**Exercise material:**

================

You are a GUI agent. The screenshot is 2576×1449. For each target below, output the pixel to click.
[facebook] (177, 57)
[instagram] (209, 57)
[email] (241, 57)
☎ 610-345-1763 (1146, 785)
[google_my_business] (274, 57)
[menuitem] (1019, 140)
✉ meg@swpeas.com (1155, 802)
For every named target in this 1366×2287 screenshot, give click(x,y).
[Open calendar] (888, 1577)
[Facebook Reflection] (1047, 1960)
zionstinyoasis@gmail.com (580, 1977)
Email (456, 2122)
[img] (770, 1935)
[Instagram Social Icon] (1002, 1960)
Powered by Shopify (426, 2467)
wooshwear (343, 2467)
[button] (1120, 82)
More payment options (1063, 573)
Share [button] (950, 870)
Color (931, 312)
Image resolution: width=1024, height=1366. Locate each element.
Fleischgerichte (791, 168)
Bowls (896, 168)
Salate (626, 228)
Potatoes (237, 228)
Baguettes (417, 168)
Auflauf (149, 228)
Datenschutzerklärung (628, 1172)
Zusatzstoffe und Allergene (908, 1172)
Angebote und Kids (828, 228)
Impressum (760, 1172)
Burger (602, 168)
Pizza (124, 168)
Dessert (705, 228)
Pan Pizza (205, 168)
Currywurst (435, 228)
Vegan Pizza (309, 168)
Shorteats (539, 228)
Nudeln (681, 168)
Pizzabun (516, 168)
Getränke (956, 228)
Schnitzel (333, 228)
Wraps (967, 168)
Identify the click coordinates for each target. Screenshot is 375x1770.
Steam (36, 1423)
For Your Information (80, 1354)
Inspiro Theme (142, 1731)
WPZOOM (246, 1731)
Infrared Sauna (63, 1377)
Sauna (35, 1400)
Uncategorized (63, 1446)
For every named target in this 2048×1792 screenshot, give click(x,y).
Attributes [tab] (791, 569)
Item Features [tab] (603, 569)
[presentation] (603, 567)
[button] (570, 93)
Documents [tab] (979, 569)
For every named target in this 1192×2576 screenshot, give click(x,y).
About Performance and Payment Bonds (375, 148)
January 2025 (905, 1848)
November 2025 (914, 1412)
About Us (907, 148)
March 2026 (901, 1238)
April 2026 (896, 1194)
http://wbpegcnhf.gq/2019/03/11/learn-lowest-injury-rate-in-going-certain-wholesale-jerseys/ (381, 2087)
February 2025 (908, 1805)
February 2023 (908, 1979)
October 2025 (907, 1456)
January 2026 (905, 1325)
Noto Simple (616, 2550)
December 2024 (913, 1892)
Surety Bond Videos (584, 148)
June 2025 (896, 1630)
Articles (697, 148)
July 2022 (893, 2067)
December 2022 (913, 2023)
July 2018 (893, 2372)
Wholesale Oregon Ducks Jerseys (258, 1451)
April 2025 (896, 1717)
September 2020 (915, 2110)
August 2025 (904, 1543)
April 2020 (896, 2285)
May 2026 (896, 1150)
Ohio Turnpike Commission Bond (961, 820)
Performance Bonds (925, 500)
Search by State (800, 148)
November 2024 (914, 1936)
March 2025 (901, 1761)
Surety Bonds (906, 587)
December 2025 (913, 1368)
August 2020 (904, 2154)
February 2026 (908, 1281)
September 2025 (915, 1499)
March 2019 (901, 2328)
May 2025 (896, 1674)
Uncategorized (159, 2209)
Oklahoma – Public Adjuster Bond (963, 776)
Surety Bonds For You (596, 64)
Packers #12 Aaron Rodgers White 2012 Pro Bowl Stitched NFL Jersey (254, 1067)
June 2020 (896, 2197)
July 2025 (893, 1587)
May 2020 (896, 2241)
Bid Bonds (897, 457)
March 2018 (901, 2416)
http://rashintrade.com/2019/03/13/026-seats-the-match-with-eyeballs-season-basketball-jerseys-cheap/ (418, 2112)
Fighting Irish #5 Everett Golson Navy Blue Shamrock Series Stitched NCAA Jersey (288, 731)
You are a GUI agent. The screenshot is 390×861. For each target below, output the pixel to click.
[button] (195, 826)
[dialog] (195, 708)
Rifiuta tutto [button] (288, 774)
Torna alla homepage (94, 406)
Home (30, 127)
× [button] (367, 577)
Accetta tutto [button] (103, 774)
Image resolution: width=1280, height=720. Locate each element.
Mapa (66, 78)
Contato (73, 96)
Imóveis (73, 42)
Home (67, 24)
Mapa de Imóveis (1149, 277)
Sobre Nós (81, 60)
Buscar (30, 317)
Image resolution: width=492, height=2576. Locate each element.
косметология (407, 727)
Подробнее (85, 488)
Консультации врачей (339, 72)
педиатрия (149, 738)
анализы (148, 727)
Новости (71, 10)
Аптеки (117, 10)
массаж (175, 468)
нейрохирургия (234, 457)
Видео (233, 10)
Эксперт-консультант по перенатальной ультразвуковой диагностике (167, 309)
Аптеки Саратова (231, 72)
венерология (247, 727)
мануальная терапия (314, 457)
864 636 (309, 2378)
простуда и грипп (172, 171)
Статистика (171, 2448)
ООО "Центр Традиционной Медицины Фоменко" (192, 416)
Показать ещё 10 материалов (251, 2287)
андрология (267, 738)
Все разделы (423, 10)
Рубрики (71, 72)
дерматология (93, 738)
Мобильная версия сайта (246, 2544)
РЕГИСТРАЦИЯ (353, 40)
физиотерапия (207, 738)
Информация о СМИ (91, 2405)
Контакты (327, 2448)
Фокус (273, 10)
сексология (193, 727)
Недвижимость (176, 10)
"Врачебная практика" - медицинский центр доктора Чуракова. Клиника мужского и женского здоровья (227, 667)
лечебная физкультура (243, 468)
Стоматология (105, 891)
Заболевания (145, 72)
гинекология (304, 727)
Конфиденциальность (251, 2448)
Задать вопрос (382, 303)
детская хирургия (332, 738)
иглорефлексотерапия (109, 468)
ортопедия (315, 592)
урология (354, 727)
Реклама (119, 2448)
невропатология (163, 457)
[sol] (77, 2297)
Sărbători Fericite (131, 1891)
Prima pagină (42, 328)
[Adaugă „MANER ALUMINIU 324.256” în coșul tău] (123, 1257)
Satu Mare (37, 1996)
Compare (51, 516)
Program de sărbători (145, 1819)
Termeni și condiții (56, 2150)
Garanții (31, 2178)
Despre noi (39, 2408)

================

**How to complete this task:** Using the listing above, copy exactly the line that contains "[dialog] (195, 708)", the line that contains "Статистика (171, 2448)", and each line that falls between them.

**Response to the task:**
[dialog] (195, 708)
Rifiuta tutto [button] (288, 774)
Torna alla homepage (94, 406)
Home (30, 127)
× [button] (367, 577)
Accetta tutto [button] (103, 774)
Image resolution: width=1280, height=720. Locate each element.
Mapa (66, 78)
Contato (73, 96)
Imóveis (73, 42)
Home (67, 24)
Mapa de Imóveis (1149, 277)
Sobre Nós (81, 60)
Buscar (30, 317)
Image resolution: width=492, height=2576. Locate each element.
косметология (407, 727)
Подробнее (85, 488)
Консультации врачей (339, 72)
педиатрия (149, 738)
анализы (148, 727)
Новости (71, 10)
Аптеки (117, 10)
массаж (175, 468)
нейрохирургия (234, 457)
Видео (233, 10)
Эксперт-консультант по перенатальной ультразвуковой диагностике (167, 309)
Аптеки Саратова (231, 72)
венерология (247, 727)
мануальная терапия (314, 457)
864 636 (309, 2378)
простуда и грипп (172, 171)
Статистика (171, 2448)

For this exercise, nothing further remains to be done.